New Kind of Segregation. In districts where blacks are in the majority, however, opening day brought only a new kind of segregation as whites abandoned the public schools to the black invasion. In Natchez, where Baptist churches are pooling their resources to form private schools, a third of the city's 4,500 white students failed to register for classes. In Wilkinson County, where Confederate President Jefferson Davis spent his boyhood and blacks now outnumber whites by at least 3 to 1, only two white children11-year-old Annette Brown and her brother, Thomas, 10showed up for the first day of desegregated classes. Their father, eighth-grade Dropout Burnell Brown, says he would prefer, but cannot afford, to send them to school with whites. Thus, he is determined to keep them in public school despite pressure from the rest of the white community. "The main thing I want them to do is get an education," he said.

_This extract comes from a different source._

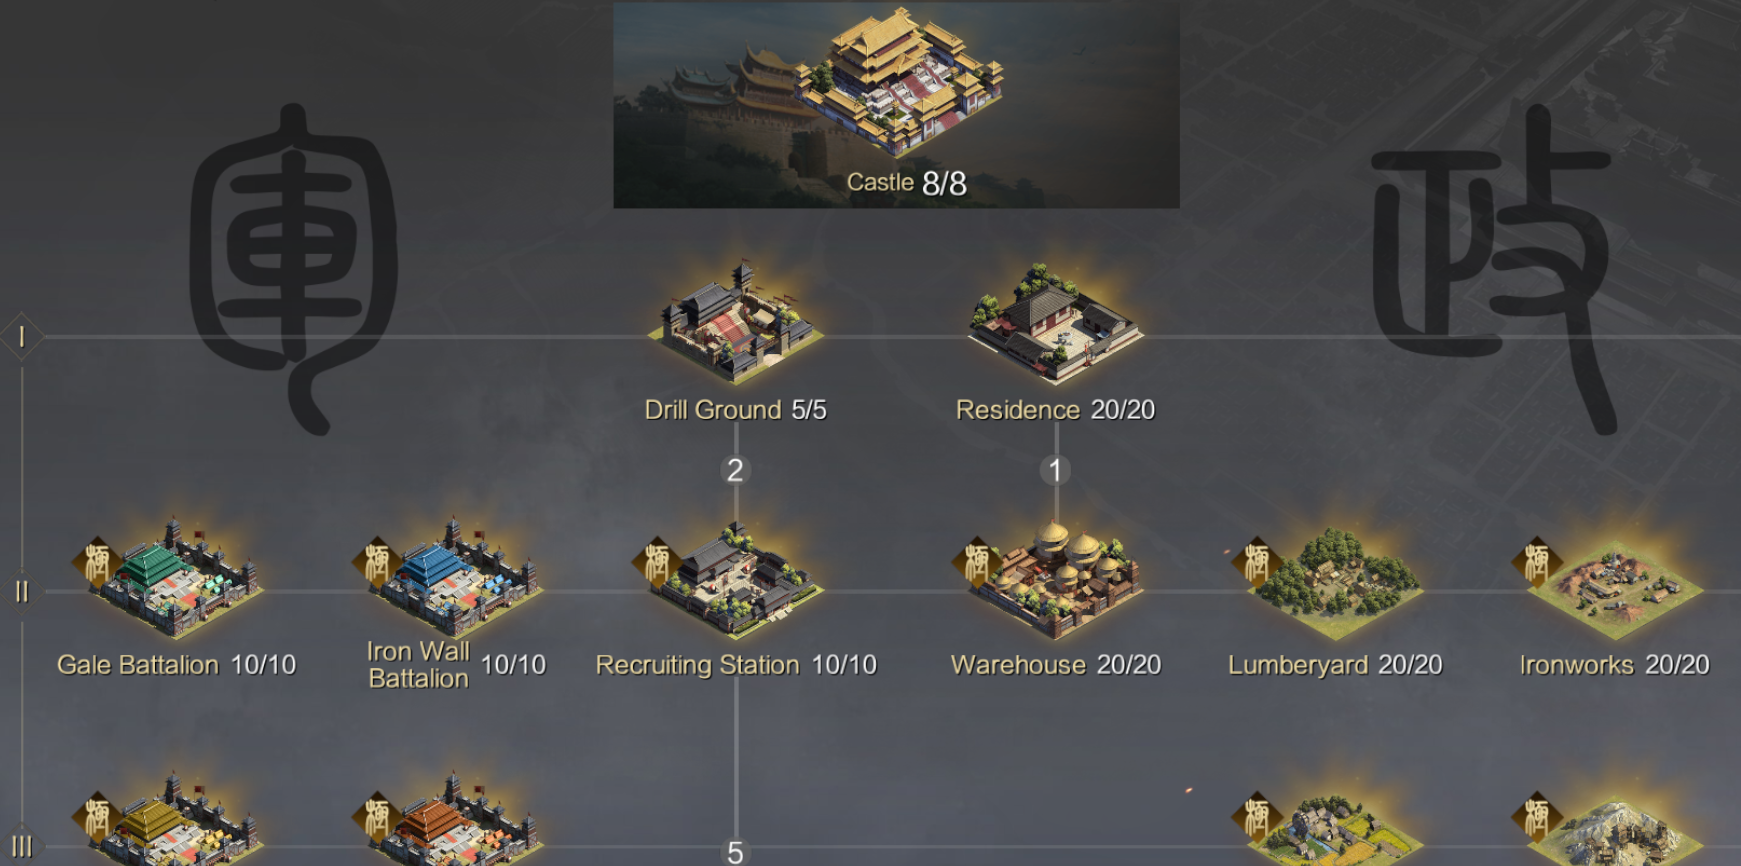Click requirement node 2 under Drill Ground
The width and height of the screenshot is (1741, 866).
click(x=735, y=470)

That is more than a great many Mississippi whites are going to get. The state has no compulsory-attendance law, and rather than let their children sit next to blacks, many poor parents plan to keep them out of school entirely. Thousands of others are planning to send their children to the more than 100 private "segregation academies" that have sprung up in Mississippi, often housed in church basements and unused factories.
Costly Decision. Their decision, which has inspired parents in Georgia and Alabama to establish similar schools, may prove costly both financially and educationally. Few of the schools charge less than $30 a month tuition, fewer still are properly equipped or accredited. Both blacks and Health, Education and Welfare Secretary Robert Finch are determined to keep them that way.
Well aware of the buying power of their dollars, more than 400 blacks met with Charles Evers, mayor of Fayette. They plan a selective buying campaign aimed at the pocketbooks of white merchants and businessmen who donate either money or equipment to the segregation academies. "We're not going to argue with white folks," Evers said. "We're just not going to support them. If we're not good enough for them to go to school with us, we're not good enough to spend money with them." Secretary Finch has called upon the Treasury Department to end the tax-exempt status now enjoyed by private schools that are being set up specifically to avoid integration.